Hacker News new | ask | show | jobs
by wizzwizz4 1684 days ago
Those Unicode characters aren't just there for show. They're part of real scripts that real people use; it would be annoying for people using those scripts.
4 comments

I'm fairly sure this could be arranged for. As in, if there's too many of them belonging to the character set of a particular language, then it's very likely that it's simply a text in that language. But random characters in the middle of ASCII identifiers are probably not something that you want.

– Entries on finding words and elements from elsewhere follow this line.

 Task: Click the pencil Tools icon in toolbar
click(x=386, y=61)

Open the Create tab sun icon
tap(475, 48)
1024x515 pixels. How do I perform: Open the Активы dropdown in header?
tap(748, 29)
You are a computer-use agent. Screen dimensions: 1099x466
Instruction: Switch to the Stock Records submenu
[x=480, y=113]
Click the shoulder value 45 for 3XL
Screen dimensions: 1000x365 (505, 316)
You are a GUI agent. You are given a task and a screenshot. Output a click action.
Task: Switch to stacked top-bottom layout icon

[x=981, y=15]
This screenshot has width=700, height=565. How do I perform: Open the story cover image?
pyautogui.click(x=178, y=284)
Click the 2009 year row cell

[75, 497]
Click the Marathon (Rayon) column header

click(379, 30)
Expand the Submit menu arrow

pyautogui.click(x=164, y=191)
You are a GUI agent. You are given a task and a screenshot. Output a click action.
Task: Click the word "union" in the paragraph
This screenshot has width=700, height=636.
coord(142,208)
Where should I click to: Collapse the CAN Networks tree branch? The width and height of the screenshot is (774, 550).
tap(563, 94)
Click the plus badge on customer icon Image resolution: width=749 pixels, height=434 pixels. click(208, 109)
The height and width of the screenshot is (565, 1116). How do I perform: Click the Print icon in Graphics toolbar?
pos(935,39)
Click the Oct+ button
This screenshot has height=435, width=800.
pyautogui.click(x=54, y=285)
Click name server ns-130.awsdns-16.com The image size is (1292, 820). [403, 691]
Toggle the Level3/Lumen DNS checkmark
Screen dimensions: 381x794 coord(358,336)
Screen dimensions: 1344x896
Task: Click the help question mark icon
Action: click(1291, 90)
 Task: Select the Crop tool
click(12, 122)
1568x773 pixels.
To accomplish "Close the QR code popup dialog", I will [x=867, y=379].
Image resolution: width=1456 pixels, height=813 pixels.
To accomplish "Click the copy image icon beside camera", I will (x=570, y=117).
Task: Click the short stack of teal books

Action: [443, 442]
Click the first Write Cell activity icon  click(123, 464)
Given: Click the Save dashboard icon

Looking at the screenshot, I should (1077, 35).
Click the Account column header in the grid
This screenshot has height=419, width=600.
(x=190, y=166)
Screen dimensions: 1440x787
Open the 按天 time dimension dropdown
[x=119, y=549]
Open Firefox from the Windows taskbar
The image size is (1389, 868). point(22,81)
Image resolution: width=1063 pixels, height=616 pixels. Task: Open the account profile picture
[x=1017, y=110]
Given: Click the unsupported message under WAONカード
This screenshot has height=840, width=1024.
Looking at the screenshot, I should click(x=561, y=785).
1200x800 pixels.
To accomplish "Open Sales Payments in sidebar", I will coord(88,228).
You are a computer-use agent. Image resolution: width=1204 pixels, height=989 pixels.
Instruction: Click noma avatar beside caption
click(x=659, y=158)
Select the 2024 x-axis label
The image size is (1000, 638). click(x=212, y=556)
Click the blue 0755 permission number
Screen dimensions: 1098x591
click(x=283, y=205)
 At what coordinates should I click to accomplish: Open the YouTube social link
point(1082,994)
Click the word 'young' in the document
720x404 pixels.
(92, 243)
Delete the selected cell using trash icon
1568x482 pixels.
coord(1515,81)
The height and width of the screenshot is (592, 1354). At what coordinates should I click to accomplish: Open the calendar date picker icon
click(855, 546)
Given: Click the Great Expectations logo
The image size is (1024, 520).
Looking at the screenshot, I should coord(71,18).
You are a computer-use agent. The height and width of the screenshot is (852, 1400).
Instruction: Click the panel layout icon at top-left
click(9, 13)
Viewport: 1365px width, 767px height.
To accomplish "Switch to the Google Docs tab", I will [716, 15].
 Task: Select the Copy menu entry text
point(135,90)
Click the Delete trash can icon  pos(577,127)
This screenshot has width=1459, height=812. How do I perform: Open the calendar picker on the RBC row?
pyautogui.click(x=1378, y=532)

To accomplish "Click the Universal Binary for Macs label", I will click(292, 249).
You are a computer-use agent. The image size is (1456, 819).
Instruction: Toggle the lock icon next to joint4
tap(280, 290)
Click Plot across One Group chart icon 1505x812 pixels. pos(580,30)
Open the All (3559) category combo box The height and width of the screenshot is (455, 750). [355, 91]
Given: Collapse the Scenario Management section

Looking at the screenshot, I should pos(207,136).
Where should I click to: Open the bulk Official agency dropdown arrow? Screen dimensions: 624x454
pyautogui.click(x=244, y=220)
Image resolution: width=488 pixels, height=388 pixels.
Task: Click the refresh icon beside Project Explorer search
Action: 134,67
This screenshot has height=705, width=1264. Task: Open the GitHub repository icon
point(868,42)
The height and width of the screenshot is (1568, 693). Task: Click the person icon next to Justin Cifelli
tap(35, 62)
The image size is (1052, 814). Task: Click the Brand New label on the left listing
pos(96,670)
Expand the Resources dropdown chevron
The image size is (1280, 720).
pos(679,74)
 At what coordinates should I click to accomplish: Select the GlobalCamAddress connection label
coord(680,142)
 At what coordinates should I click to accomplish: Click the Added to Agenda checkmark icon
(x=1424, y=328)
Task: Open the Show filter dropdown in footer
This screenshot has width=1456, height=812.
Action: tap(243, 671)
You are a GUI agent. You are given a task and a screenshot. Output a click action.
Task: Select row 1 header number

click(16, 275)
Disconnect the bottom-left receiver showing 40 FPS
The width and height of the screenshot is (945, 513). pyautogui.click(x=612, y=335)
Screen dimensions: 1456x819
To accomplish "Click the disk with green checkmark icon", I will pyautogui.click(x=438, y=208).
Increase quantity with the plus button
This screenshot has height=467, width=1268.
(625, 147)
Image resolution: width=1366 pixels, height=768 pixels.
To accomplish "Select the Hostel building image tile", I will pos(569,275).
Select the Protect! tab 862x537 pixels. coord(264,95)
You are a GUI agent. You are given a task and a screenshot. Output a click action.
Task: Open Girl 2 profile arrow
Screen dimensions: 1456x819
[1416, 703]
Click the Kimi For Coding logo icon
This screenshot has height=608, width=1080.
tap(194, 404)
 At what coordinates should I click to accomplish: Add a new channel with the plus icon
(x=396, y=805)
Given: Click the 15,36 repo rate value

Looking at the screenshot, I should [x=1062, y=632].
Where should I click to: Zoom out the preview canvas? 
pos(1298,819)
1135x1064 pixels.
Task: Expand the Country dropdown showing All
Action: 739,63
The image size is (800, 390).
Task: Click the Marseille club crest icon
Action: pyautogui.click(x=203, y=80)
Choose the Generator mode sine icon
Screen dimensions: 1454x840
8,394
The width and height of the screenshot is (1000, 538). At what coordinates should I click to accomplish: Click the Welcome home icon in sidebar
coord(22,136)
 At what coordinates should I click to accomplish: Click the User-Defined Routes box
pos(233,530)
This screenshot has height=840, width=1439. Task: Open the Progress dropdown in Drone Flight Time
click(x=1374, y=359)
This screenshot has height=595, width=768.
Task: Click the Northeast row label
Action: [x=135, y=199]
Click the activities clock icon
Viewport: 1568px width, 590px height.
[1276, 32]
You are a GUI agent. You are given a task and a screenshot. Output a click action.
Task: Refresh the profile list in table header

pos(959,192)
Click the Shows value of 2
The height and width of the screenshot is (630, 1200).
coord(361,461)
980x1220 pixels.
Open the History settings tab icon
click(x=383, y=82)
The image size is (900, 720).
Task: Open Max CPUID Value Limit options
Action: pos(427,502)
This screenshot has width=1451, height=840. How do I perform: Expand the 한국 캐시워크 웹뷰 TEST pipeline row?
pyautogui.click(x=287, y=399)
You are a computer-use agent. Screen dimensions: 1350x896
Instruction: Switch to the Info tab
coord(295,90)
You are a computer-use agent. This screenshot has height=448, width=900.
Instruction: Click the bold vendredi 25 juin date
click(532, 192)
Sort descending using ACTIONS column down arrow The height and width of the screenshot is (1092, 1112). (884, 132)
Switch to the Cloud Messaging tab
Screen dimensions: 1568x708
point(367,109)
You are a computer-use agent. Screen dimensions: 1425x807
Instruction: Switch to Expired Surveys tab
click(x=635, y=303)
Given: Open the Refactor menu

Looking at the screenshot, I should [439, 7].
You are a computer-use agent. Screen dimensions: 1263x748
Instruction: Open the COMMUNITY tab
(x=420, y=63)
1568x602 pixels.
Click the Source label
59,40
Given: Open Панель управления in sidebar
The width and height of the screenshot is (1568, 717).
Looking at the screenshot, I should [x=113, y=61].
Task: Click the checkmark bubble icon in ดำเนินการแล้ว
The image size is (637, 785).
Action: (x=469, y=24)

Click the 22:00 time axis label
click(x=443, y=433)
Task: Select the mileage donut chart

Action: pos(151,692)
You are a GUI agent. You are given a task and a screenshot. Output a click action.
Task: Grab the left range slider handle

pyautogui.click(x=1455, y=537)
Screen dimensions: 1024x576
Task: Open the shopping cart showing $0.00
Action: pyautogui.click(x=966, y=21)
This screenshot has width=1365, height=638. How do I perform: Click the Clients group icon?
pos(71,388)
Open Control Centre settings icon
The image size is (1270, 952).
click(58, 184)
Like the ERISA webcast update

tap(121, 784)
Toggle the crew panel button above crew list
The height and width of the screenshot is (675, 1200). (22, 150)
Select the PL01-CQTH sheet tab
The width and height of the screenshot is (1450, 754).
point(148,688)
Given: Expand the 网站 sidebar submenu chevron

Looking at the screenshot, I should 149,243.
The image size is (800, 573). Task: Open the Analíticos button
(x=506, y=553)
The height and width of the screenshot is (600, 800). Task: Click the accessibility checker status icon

Yeah I'm not opposed to adding highlighting to them, and we are investigating how to do it, but it was less clear-cut than the bidi characters (which are totally invisible when rendered). I think we'll want to make it a bit more configurable and probably a separate option to the one which highlights the bidi characters.
Exactly. When we were adding support for non-ASCII identifiers to Rust, and thinking about homoglyphs and confusable characters, we needed to evaluate the tradeoffs between catching such characters and inconveniencing the speakers of various languages who want to write Rust in their language.
This type of attack isn't new. I can't recall the names but there are afair multiple C/C++ coding standards that limit everything to ASCII to avoid precisely this attack, but also others with visually similar but nonequivalent names.
Yes, and they should be in well annotated/marked string/data sections, not in logic code.